# INSTRUCTIONS TO FOLLOW:
Look through the data below. Pick out the lines holding the string "computer".

====== MATERIAL TO PROCESS

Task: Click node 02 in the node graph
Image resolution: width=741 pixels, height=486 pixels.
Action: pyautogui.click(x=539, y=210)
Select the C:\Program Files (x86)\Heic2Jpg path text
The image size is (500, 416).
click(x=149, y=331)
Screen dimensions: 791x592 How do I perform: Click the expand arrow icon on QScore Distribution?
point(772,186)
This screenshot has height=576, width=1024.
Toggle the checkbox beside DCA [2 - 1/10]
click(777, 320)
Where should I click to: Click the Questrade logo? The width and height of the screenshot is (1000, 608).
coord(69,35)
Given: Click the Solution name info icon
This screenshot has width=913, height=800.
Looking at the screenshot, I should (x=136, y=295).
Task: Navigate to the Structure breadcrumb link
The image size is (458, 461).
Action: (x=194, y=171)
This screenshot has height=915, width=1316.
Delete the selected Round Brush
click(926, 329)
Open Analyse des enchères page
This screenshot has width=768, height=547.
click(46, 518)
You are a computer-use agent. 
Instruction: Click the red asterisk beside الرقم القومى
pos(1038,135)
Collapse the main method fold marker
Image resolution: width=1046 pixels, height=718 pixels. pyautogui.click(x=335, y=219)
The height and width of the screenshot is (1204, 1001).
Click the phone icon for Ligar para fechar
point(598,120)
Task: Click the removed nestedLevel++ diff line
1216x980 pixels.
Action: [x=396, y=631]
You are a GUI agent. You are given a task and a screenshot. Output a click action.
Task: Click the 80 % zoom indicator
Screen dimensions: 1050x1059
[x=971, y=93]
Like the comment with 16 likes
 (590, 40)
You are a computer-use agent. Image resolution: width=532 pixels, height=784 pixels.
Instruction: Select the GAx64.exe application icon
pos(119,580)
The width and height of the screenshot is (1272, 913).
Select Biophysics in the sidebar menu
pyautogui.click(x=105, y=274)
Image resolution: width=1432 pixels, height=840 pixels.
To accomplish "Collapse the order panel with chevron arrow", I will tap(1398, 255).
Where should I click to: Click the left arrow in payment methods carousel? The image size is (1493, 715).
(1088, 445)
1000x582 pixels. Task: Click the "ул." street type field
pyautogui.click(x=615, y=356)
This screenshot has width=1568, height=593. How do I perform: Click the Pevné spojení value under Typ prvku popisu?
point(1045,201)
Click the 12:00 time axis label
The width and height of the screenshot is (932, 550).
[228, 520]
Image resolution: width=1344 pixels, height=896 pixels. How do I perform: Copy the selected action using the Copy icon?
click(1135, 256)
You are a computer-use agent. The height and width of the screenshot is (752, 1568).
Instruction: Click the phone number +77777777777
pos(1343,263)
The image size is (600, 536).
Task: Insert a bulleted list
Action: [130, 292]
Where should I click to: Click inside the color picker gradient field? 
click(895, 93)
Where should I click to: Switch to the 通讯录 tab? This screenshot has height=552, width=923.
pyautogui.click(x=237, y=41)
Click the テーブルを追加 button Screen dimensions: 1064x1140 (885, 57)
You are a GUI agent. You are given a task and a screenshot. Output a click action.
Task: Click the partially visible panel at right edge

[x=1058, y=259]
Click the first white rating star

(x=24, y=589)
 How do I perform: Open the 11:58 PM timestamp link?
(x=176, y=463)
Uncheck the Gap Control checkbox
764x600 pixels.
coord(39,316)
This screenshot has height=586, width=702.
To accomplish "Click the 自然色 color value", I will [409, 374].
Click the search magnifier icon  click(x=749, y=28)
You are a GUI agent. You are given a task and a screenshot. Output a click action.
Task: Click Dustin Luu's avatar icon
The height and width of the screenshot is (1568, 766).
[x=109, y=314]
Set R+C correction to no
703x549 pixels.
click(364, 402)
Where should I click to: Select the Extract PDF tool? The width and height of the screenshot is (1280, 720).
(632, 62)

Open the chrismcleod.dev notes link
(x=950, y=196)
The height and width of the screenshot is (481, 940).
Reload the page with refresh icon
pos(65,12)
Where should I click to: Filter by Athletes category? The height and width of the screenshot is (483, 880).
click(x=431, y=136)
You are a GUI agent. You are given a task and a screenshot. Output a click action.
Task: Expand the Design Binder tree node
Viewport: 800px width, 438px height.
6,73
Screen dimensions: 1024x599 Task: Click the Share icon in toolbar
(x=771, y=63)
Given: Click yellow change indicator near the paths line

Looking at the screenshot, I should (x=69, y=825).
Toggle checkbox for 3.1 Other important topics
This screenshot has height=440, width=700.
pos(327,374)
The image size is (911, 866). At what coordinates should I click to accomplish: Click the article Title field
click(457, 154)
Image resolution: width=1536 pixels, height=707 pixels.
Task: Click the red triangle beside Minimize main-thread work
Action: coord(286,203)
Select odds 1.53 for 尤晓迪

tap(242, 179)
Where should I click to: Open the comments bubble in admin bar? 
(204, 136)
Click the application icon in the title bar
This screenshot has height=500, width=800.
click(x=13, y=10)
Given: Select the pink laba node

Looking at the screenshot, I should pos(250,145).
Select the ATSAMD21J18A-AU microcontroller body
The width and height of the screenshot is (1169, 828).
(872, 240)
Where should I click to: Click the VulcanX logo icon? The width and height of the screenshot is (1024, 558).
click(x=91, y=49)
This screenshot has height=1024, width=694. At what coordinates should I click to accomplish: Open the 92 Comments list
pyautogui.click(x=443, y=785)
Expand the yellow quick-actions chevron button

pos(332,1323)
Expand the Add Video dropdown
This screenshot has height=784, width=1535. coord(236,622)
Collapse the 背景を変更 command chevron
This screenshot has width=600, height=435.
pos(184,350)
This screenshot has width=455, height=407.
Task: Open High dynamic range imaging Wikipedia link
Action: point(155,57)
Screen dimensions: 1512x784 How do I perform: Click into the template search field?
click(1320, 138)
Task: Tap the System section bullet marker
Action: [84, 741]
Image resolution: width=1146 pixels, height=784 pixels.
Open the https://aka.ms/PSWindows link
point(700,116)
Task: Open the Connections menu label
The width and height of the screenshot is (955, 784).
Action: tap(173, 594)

============

# RESULT OF THIS EXERCISE:
You are a computer-use agent. 
You are a computer-use agent. Image resolution: width=532 pixels, height=784 pixels.
You are a computer-use agent. The height and width of the screenshot is (752, 1568).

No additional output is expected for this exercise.